TEXT:
++++
In the 1950s and 1960s, Chan said, school health programs were largely limited to immunizing children against polio and other contagious diseases. Though that has begun to change, she said, government is still doing far too little to help poor parents make sure children are ready to learn when they enter the classroom--even as the state spends more money trying to improve academic performance.

“One of the greatest and most hurtful challenges is watching a kid who is ill, sitting in that seat, trying to learn,” said Nancy Waltz, a union representative at the San Juan Unified School District in Sacramento County who spent 24 years as a teacher. Waltz spoke on behalf of the California Teachers Assn., one of the state’s most powerful labor unions, which supports the package of bills.

A number of the proposals, which have only recently been introduced, seek to improve access to existing government efforts, such as encouraging more schools to apply for school breakfast programs. And some would force health maintenance organizations to foot more bills by requiring HMOs that contract with the state to cover the costs of prenatal exams, to name one example.
++++
ENTRIES SUPPLIED:
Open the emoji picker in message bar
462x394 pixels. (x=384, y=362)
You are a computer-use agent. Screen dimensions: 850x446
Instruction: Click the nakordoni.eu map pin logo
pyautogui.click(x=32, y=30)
++++
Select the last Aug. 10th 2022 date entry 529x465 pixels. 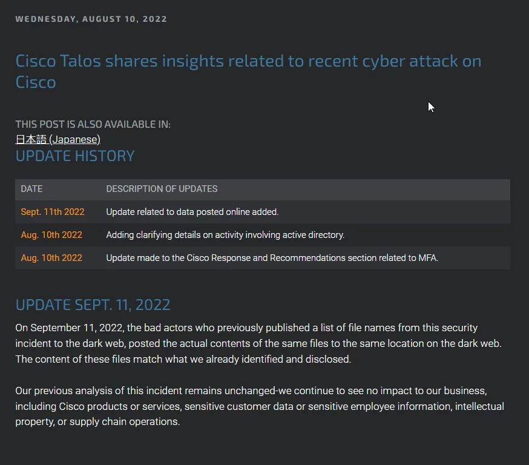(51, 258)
++++
REQUIRED ACTION:
Summarize the school health text in two sentences. You don't need the entries for this.

TASK RESULT:
Chan says school health programs in the 1950s and 1960s were mostly limited to immunizing children, and that government still does far too little to help poor parents get children ready to learn, even as the state spends more on academic performance. Nancy Waltz, speaking for the California Teachers Assn., which supports the package of bills, described how hurtful it is to watch an ill child try to learn, and several of the recently introduced proposals aim to improve access to existing efforts such as school breakfast programs and to make HMOs that contract with the state cover more costs, such as prenatal exams.